La parola coding deriva dall’inglese e significa letteralmente “programmazione informatica”.

Serve a tradurre il nostro pensiero in codici in modo che sia comprensibile da una macchina.

Dato che i computer dialogano in codice binario e invece noi umani usiamo le parole, per rendere il nostro linguaggio comprensibile ai computer è necessario un processo di traduzione.

Perchè impararlo?

Programmare è ormai diventata una competenza richiesta da moltissime aziende, quindi impararla oltre ad essere stimolante offre anche moltissime opportunità lavorative.

Il suo scopo è impartire istruzioni al computer per fargli svolgere compiti in maniera automatica, così da risparmiare tempo ed energie.

La programmazione ha gli ambiti di applicazione più svariati: dallo sviluppo di siti o applicazioni Web alla realizzazione di interfacce grafiche, dai database all’ amministrazione di sistema, dal calcolo ai videogiochi e alla grafica 3D.

Dove imparare?

Il coding dovrebbe essere insegnato sin dalle scuole elementari, così come già avviene in paesi come la Finlandia, la Cina e la Russia.

Tutti sono d’accordo sull’importanza di insegnare ai bambini le lingue per permettergli di comunicare con persone che vivono dall’altra parte del mondo. Perché allora non insegnagli anche a dialogare con i dispositivi elettronici che ci circondano?
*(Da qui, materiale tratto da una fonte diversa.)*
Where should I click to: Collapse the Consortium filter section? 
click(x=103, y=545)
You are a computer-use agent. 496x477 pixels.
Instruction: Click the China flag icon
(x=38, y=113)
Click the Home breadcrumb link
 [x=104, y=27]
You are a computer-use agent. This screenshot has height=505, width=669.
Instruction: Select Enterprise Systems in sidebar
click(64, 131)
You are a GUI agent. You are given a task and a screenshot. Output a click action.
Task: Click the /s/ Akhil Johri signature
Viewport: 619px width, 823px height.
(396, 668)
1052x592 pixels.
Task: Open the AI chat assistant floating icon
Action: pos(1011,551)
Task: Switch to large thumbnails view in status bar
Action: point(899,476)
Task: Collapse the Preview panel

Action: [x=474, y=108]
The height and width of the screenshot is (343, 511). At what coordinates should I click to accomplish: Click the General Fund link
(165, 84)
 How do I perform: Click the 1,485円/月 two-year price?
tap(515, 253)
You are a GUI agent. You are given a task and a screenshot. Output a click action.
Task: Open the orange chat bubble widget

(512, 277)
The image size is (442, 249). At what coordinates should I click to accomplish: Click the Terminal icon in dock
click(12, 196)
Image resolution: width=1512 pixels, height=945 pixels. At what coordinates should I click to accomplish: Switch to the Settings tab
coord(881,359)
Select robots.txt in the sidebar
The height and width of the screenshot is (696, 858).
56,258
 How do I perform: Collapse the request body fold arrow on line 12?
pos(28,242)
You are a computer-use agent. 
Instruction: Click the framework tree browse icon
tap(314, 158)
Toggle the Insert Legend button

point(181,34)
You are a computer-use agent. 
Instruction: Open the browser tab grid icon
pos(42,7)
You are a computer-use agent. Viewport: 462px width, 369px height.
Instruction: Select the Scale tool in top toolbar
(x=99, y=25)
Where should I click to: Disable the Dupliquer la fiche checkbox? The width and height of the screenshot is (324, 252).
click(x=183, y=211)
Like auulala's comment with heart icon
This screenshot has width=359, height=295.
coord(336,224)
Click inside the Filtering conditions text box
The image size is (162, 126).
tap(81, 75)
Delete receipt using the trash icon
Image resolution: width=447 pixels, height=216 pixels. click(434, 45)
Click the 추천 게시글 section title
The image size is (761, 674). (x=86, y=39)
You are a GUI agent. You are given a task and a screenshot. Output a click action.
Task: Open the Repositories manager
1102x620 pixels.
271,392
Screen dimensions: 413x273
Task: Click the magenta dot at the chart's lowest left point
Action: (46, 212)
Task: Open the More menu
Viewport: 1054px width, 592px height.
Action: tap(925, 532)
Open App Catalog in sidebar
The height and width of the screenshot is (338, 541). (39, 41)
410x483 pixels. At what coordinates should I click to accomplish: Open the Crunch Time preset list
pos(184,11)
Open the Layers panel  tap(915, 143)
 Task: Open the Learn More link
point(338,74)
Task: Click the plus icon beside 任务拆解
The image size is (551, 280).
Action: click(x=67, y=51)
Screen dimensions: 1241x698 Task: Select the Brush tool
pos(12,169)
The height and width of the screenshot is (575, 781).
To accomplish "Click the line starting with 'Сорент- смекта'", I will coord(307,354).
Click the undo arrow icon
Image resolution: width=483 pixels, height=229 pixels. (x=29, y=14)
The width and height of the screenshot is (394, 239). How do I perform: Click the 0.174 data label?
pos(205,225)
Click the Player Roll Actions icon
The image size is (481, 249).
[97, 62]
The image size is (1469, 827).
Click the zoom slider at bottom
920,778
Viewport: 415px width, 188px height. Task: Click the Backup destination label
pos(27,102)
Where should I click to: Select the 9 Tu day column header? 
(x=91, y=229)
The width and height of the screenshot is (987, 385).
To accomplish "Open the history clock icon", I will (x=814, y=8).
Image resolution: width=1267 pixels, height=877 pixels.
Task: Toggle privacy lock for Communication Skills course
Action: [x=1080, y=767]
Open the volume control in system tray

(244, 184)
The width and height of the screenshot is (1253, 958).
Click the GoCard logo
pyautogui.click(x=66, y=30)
Infatti è un modo con cui i bambini possono sviluppare la creatività, l’utilizzo consapevole della tecnologia e il pensiero computazionale, ovvero un particolare approccio alla risoluzione dei problemi.

Per imparare a programmare non serve spendere soldi in costosi corsi, si può studiare anche da autodidatti. Ci sono molti corsi gratuiti offerti su varie piattaforme: Coursera, Udemy, Codecademy, EdX giusto per citarne alcune.

online learning

Linguaggi di programmazione

Il coding non è univoco: esistono circa 2500 linguaggi di programmazione, ognuno con specifiche caratteristiche che lo rendono più adatto a certe situazioni piuttosto che ad altre.

Tranquillo, non serve conoscerli tutti! Basta imparare quello che più si adatta ai tuoi obiettivi e necessità.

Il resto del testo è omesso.